1. Freshly prepare a gold solution from an ampoule of gold chloride crystals by adding 1 mL of a 1% aqueous gold chloride solution to 79 mL of distilled water.
2. Prepare the reducing mixture with 4 mL of 1% trisodium citrate dihydrate, 2 mL of 1% tannic acid, 2 mL of 25 mM potassium carbonate and distilled water to make 20 mL.
3. Warm the solutions to 60°C and quickly add the reducing mixture to the gold solution while stirring. The temperature is critical at this stage. Evidence of sol formation is the red color of the mixture.

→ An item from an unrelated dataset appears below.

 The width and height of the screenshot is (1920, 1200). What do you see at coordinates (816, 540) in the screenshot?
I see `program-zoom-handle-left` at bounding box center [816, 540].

4. After the sol has formed, heat the mixture to boiling, and then cool. According to Slot and Geuze (4), the quantities stated here should produce 4 nm (±11.7%) particles. For 6 nm (±7.3%) particles, add 0.5 mL of potassium carbonate to the sodium citrate. The potassium carbonate counteracts the pH effect of the tannic acid. At less than 0.5 mL, the tannic acid has no effect on the pH and may be omitted. Therefore, for 8.2nm (±6.9%) particles, add 0.125 mL of tannic acid to the sodium citrate, and for 11.5 nm (±6.3%) particles, add 0.03 mL
of tannic acid. The sol forms within seconds if a high amount of tannic acid has been added or will take up to 60 min if the tannic acid has been omitted. A calibration curve can be constructed to enable a rapid identification of the amounts of reducing agent required to produce a given gold particle size. The electron micrograph in Fig. 1 shows a Formvar grid preparation of 14-nm gold particles routinely prepared in the author's laboratory using the method of Slot and Geuze (5).

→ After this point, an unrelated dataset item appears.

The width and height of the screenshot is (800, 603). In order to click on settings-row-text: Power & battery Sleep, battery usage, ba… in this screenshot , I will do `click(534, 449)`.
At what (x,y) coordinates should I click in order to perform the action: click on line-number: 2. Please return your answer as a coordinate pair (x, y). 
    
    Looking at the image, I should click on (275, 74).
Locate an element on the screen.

5. Dry a small aliquot of the gold onto a Formvar/carbon-coated 400-mesh copper grid.
6. Wash away any salts in the preparation by floating the grid, specimen-side down, on distilled water.

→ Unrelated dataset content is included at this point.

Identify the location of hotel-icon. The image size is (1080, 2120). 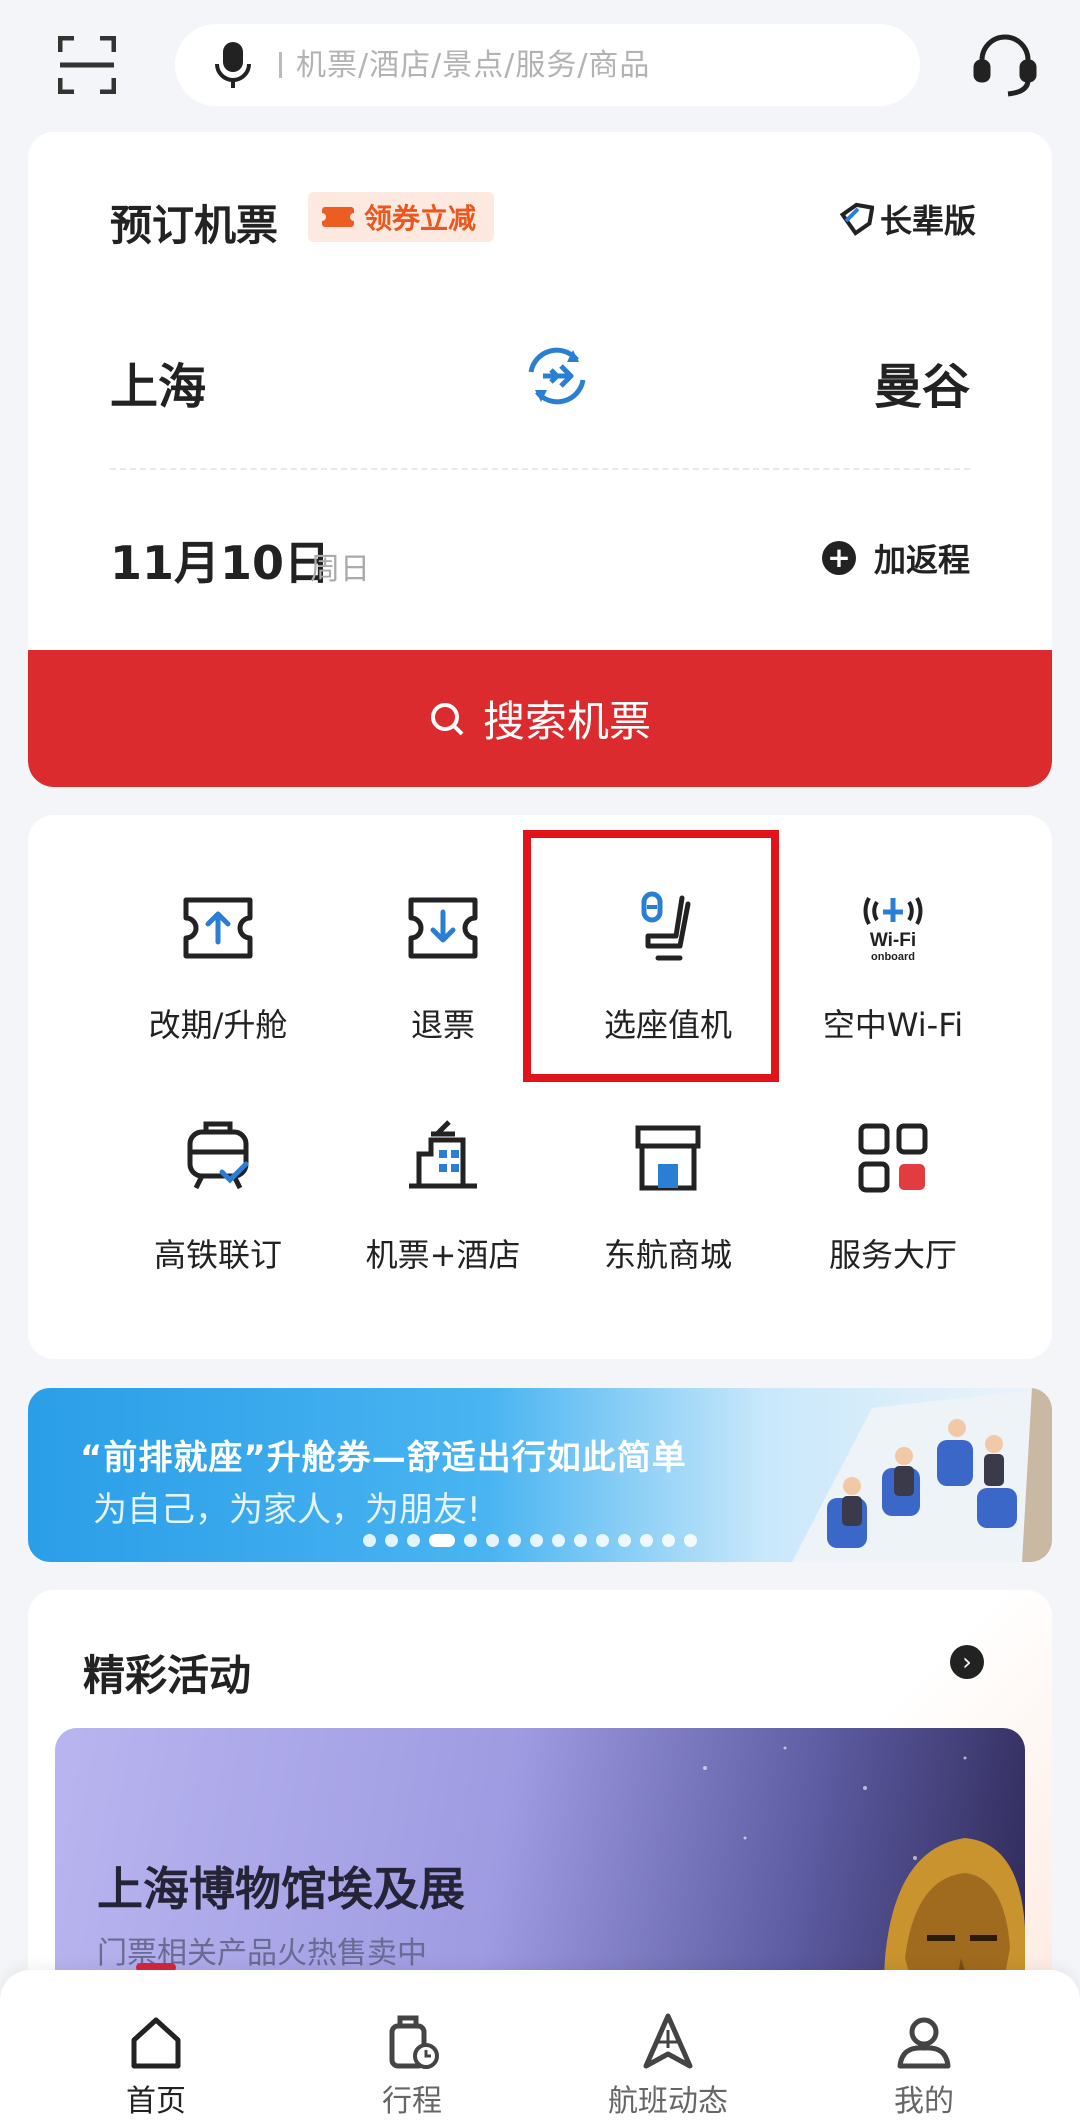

7. View the grid at 125,000x under the transmission electron microscope. Electron micrographs should be taken and scanned into either a monochrome or full-color image analyser for morphometric analysis. It is also possible to attach the image analysis system directly to the electron microscope and so eliminate the intermediary time-consuming photographic stage. Even the simplest of image analysis programs available nowadays will be able to give a rapid evaluation of the gold particle size, shape, distribution, and the level of aggregation. In a good preparation, at least 80-85% of gold particles should be unclustered singlets. If the size distribution is unacceptably high, the preparation can be purified by centrifugation over a continuous sucrose or glycerol density gradient (5).